A 7.0-magnitude earthquake struck eight miles north of downtown Anchorage on Friday. Hitting in the midst of the morning commute, at 8:29 a.m. local time, the seismic slip unleashed a destructive force equaling that contained in 3.9 billion pounds of TNT.
With the underground focus of the tremor just 25 miles below the surface, damaging waves reached the Alaska city of nearly 300,000 less than 13 seconds after the initial rupture.
Seismic waves rippled out across the globe in the minutes after the quake. Compiling seismic traces from hundreds of seismometers around the world yields a “record section” (illustrated below), showing different wave phases propagating throughout the earth. P, or primary waves, arrive first, traveling several miles per second. Then come the more damaging S, or secondary waves and, finally, jarring surface waves.
The U.S. Geological Survey released a “beachball diagram” minutes after the quake, offering clues about the triggering mechanism. Indications point to “normal faulting,” a type of interface where one tectonic plate slides down the other at an incline. Most of the time, this angle is greater than 50 degrees. It’s akin to sliding down a nearly-vertical playground slide.
Tremors even shook the ground beneath the nation’s Capitol — though by then they had diminished enough that only seismometers could detect the shaking. Here’s the trace from the Global Seismographic Station closest to Washington, located in Standing Stone, Pa.
The first seismic waves got there eight and a half minutes after the quake rattled Anchorage.
Unfortunately, the trouble is not over yet. Additional quaking could be in the offing. The USGS predicts a 62 percent chance of aftershocks exceeding magnitude 5 occurring within the next day. Equally alarming is the 1 in 4 shot of a magnitude 6 happening sometime in the next week.
On its website, the USGS warned that “this earthquake could be part of a sequence.” In the two hours since the primary earthquake, nearly half a dozen aftershocks of 4.0 or greater occurred.
Anchorage is precariously perched 100 miles south of the Denali Fault. While there’s a good chance this is the fault that ruptured, it’s too early to tell for sure until more data comes in.

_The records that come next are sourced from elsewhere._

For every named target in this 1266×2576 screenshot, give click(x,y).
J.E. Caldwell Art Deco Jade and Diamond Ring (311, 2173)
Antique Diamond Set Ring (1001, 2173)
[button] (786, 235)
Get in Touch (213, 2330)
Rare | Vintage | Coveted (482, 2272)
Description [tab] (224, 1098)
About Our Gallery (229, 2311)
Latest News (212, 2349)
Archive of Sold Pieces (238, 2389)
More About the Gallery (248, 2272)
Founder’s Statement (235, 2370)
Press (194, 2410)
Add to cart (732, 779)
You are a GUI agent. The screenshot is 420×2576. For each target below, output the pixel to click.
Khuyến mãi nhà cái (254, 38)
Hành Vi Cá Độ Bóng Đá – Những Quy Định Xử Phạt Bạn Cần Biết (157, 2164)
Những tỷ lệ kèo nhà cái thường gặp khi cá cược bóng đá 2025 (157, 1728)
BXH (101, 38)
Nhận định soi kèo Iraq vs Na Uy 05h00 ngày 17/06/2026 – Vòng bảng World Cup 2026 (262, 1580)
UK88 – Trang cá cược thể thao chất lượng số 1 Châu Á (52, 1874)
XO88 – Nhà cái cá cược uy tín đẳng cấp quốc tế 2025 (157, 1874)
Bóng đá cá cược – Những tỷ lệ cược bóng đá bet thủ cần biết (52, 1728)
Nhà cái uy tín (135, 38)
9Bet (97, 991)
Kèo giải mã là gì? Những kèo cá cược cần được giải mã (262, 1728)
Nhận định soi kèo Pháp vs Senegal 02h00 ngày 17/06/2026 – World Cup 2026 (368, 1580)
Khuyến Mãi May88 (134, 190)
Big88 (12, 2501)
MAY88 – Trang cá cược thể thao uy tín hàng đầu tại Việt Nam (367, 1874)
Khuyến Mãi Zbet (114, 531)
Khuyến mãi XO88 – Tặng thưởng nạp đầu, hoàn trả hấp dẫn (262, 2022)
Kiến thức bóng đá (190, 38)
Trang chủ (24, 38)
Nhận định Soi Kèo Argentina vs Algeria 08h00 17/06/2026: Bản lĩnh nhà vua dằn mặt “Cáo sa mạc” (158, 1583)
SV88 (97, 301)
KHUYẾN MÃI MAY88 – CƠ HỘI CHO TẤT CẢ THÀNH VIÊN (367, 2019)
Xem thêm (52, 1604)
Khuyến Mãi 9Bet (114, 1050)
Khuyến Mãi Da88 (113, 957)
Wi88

Alaska is no stranger to earthquakes. Located in the battle zone of the North American and Pacific tectonic plates, it sits on the northern periphery of the Ring of Fire.
These plates crunch against each other in several zones. The Aleutian Chain slid 66 feet in a 9.2-magnitude earthquake in 1964 that rattled Prince William Sound. Six years earlier, an earthquake along the Fairweather Fault led to a 40 million-cubic-yard landslide that sent waves sloshing up to 1,719 feet up a mountain overlooking Lituya Bay.